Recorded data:
= = = = =

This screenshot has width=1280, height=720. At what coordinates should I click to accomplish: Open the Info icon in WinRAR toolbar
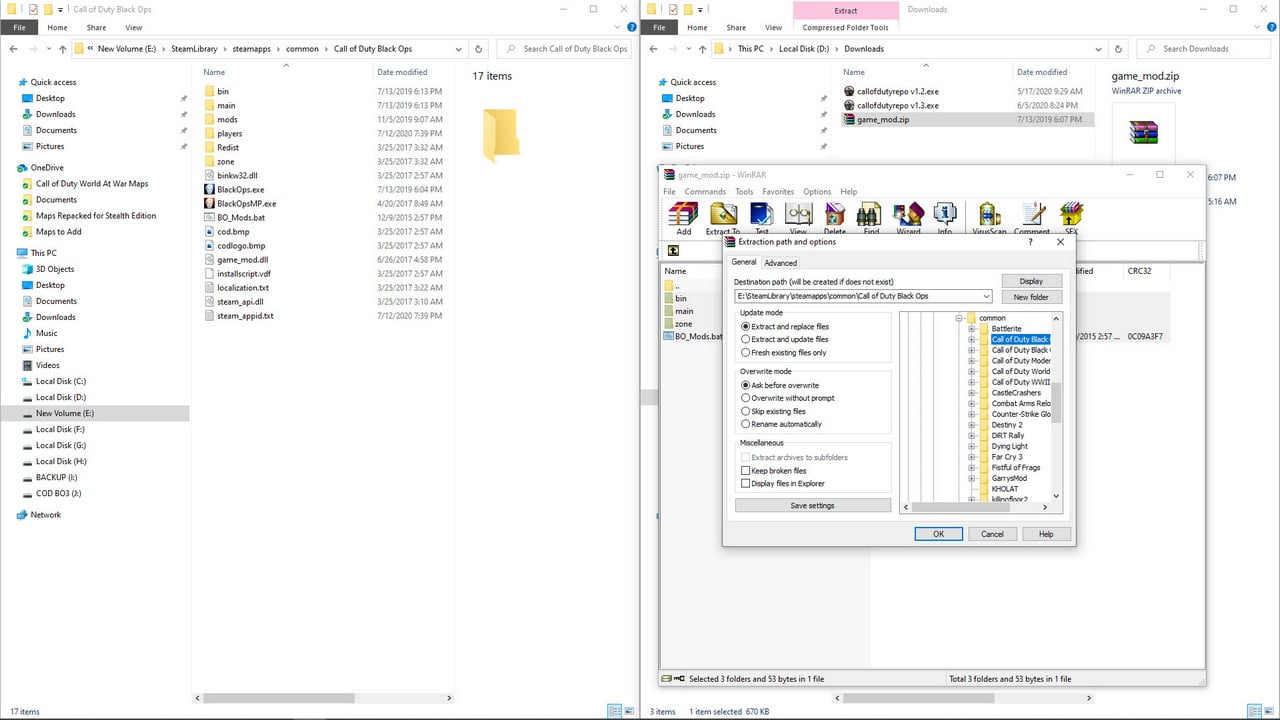945,215
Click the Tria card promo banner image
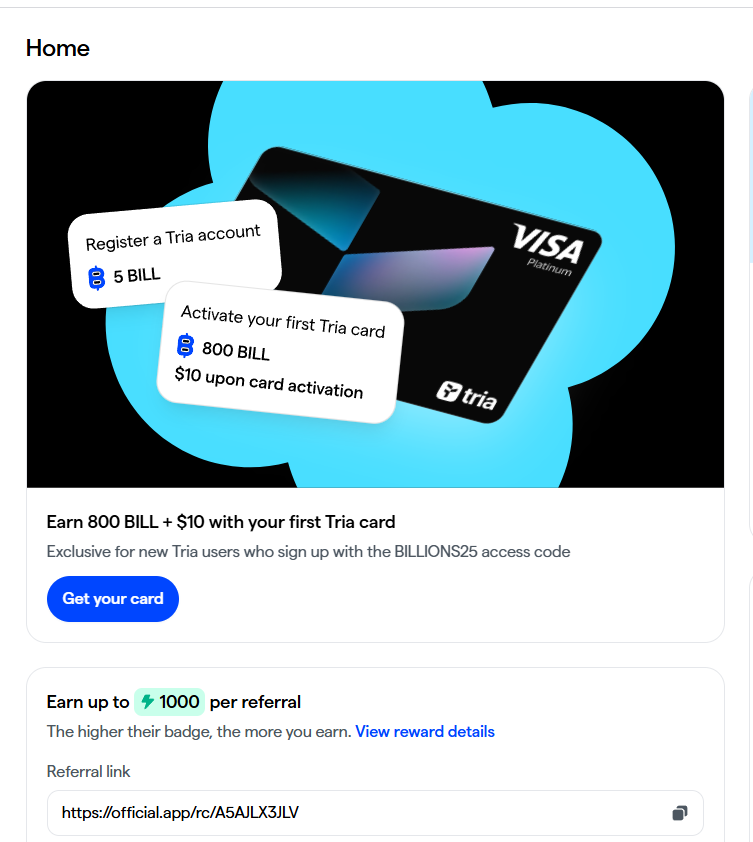753x842 pixels. click(375, 284)
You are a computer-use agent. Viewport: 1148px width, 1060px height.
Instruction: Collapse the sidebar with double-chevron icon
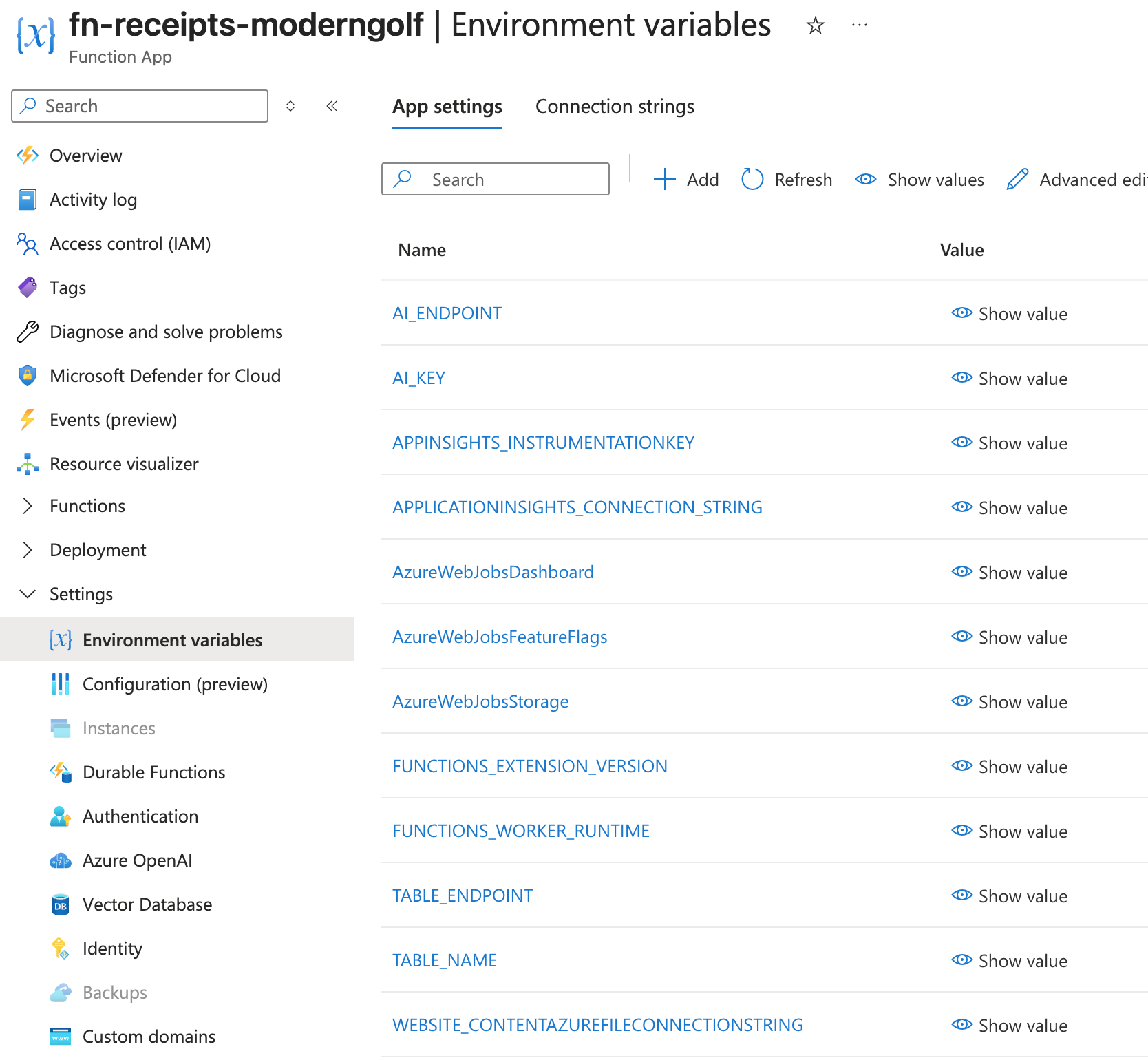(x=332, y=106)
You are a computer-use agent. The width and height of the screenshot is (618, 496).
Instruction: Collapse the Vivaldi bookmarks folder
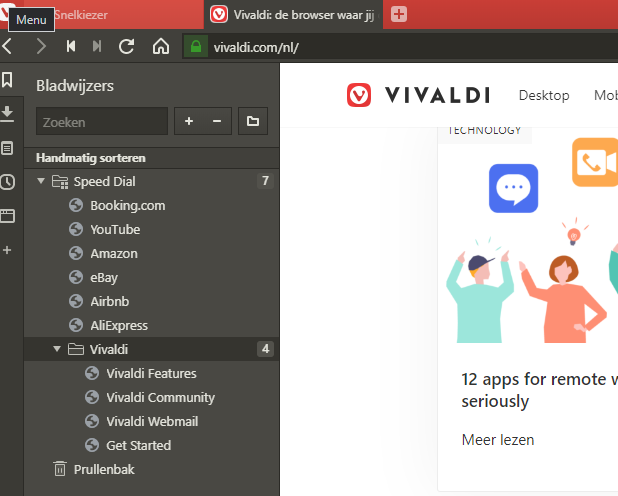[57, 350]
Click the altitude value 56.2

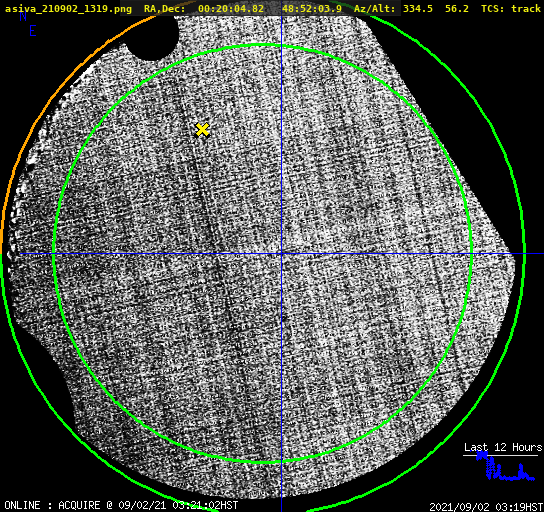click(457, 9)
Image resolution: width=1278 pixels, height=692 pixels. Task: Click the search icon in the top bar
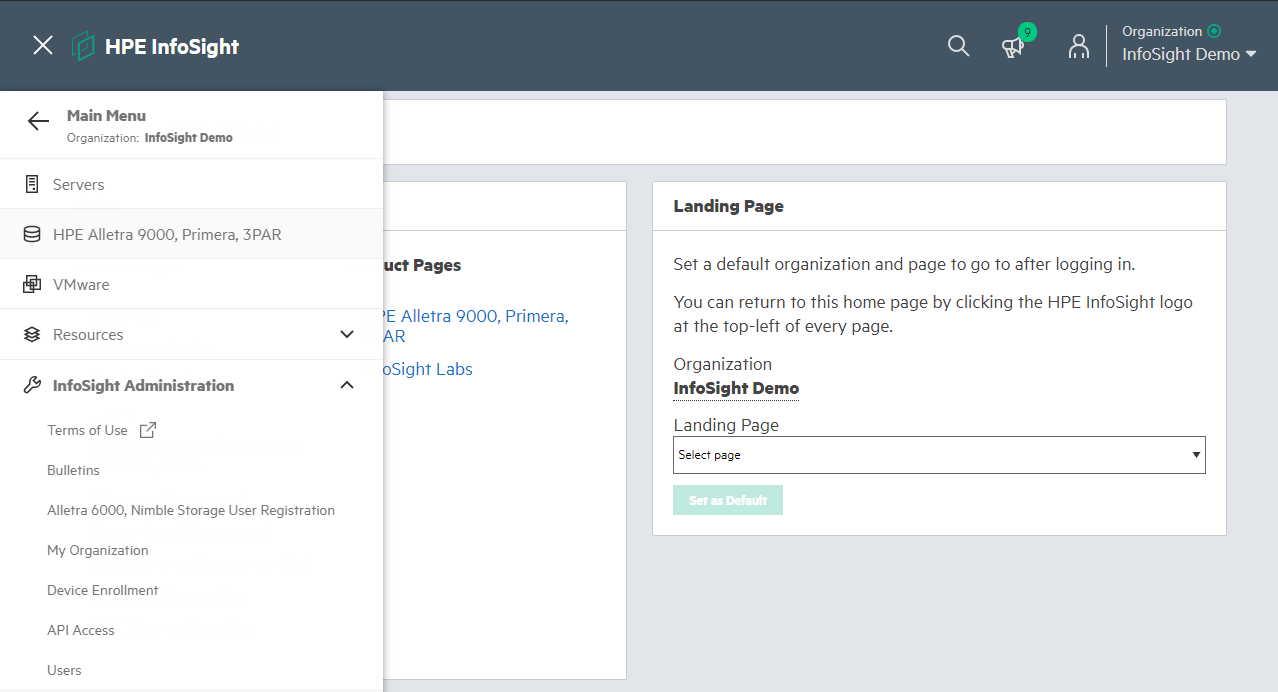957,46
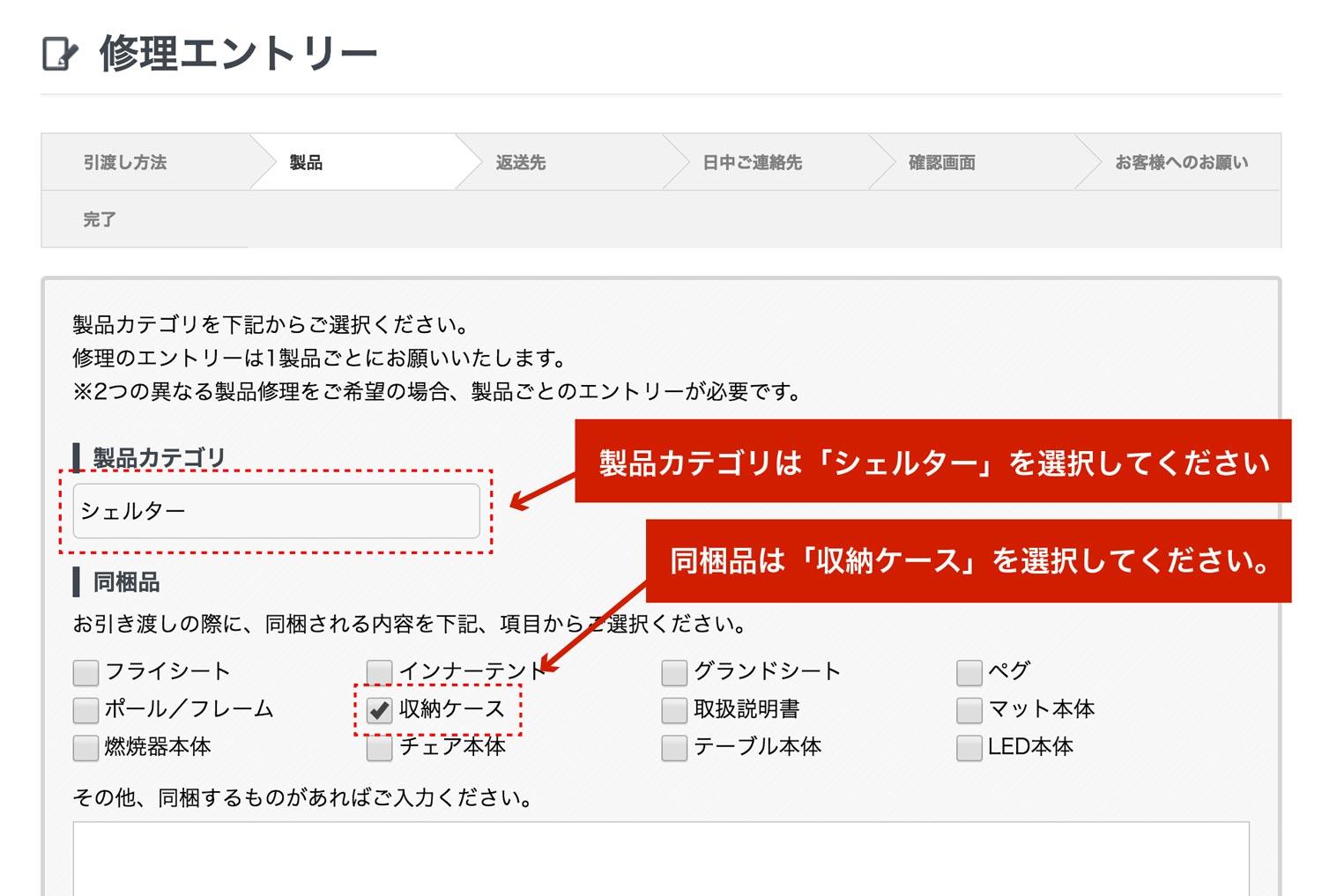1322x896 pixels.
Task: Jump to the 確認画面 step tab
Action: click(x=941, y=162)
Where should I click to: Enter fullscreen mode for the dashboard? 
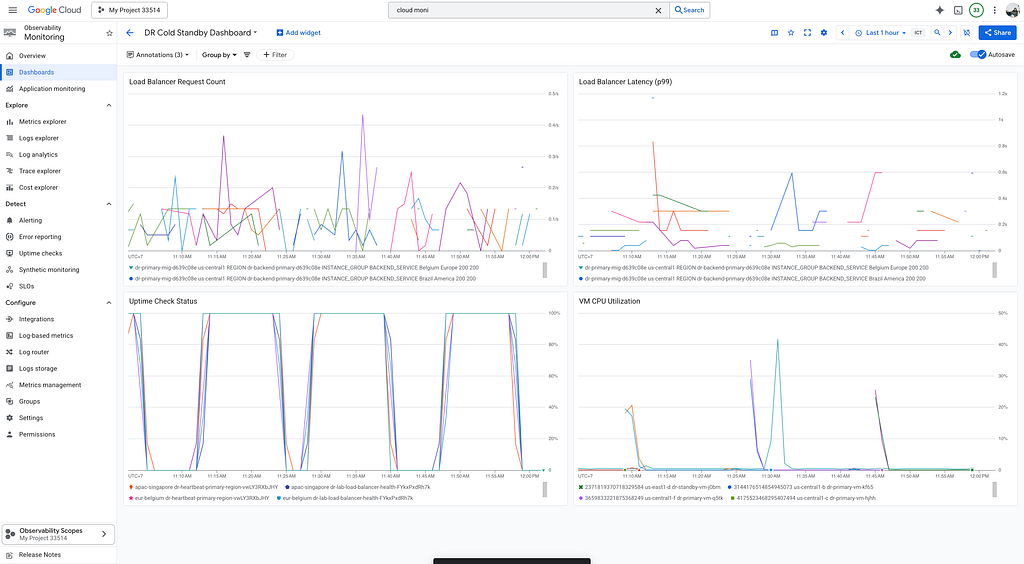(807, 33)
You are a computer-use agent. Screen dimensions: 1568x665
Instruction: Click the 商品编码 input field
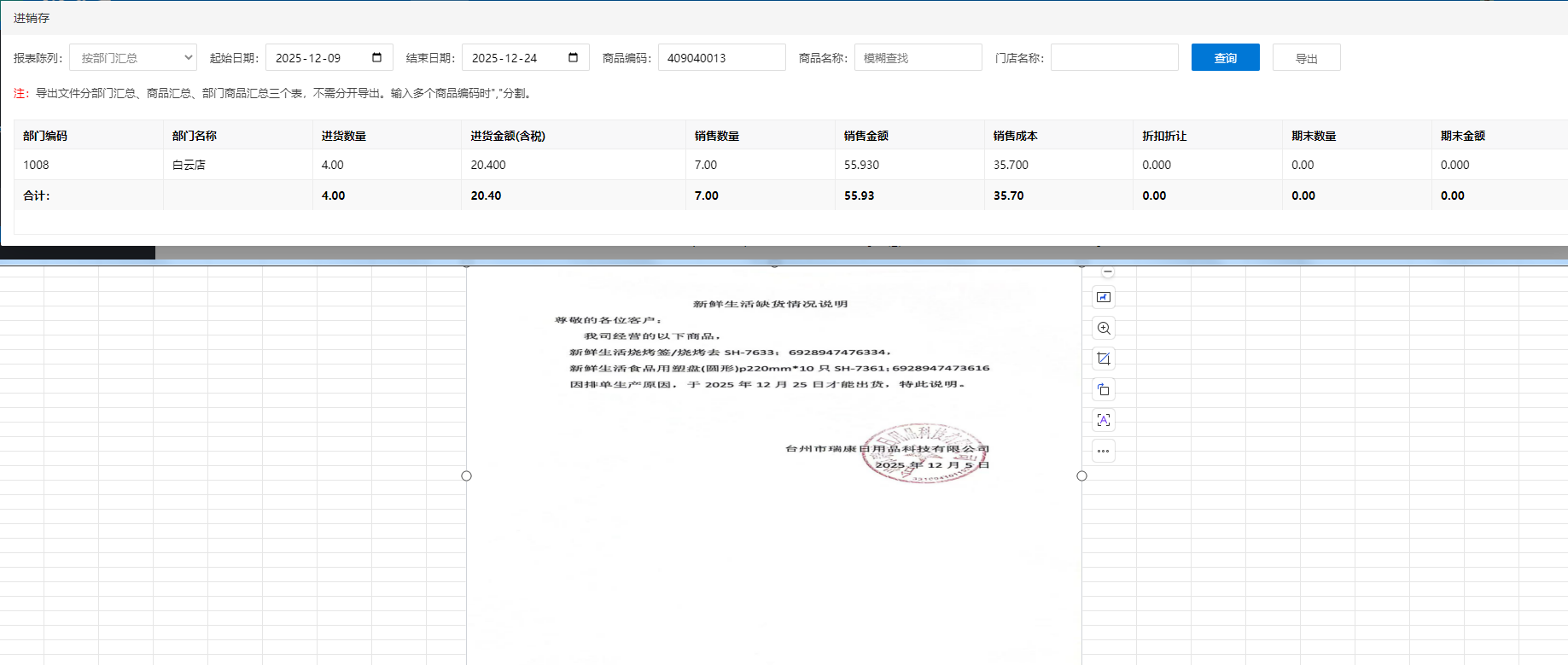tap(721, 58)
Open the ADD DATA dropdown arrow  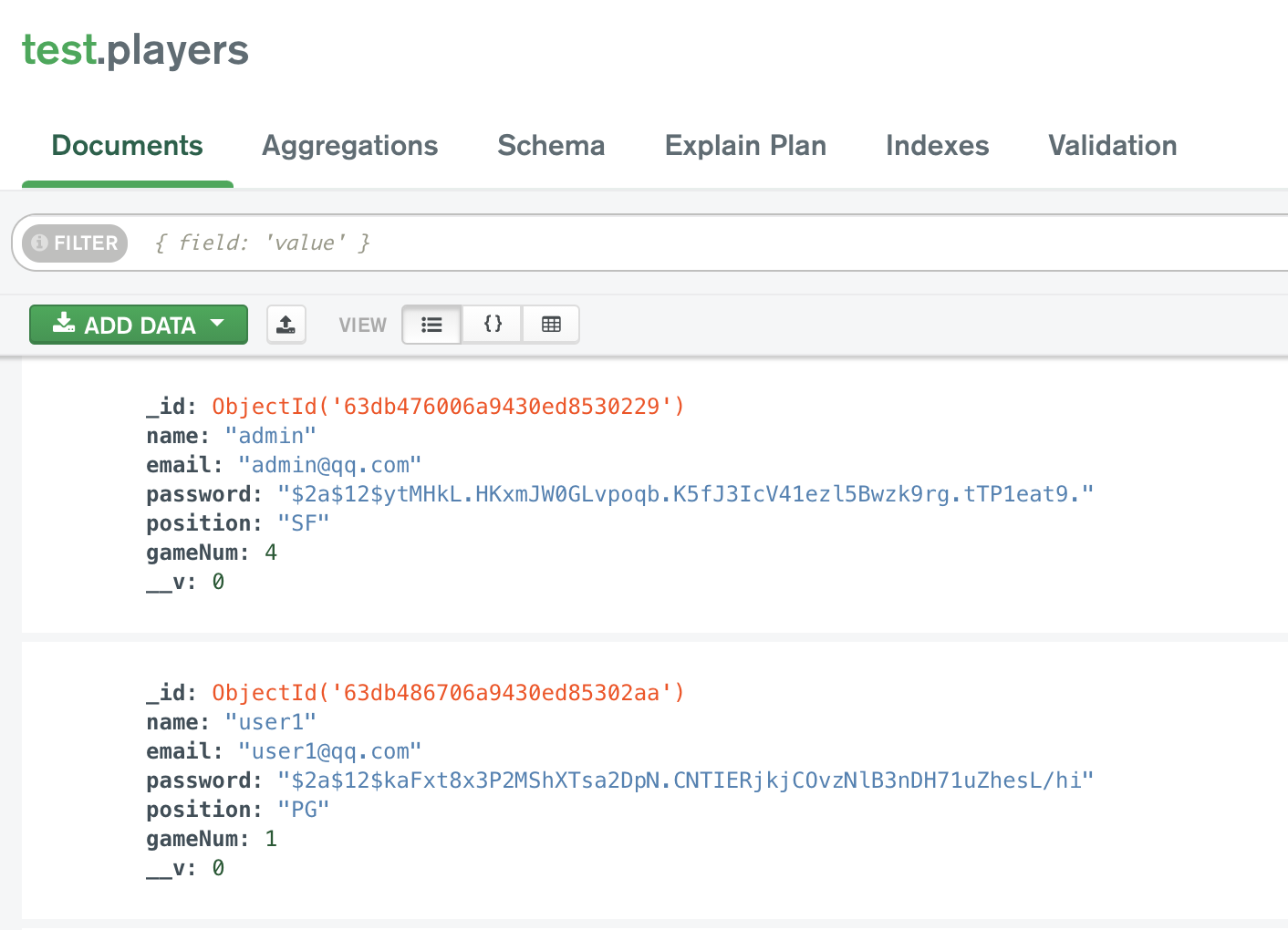point(217,323)
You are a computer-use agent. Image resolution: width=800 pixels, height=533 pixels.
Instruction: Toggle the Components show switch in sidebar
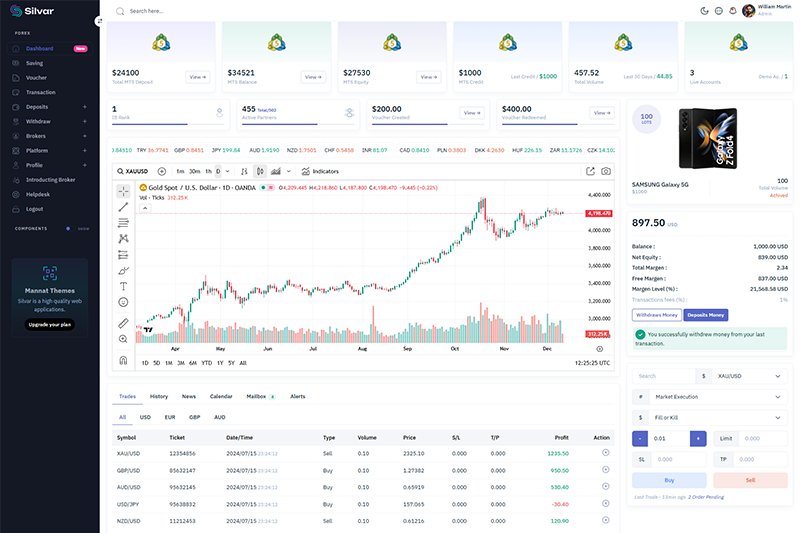[x=69, y=228]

= = = = =

> **Problem to solve**: Determine which lines above include the word "agent", and report those lines in full.

> **Answer**:
You are a computer-use agent. Viewport: 1148px width, 1060px height.
You are a computer-use agent. The width and height of the screenshot is (618, 496).
You are a computer-use agent. Screen dimensions: 1568x665
You are a computer-use agent. Image resolution: width=800 pixels, height=533 pixels.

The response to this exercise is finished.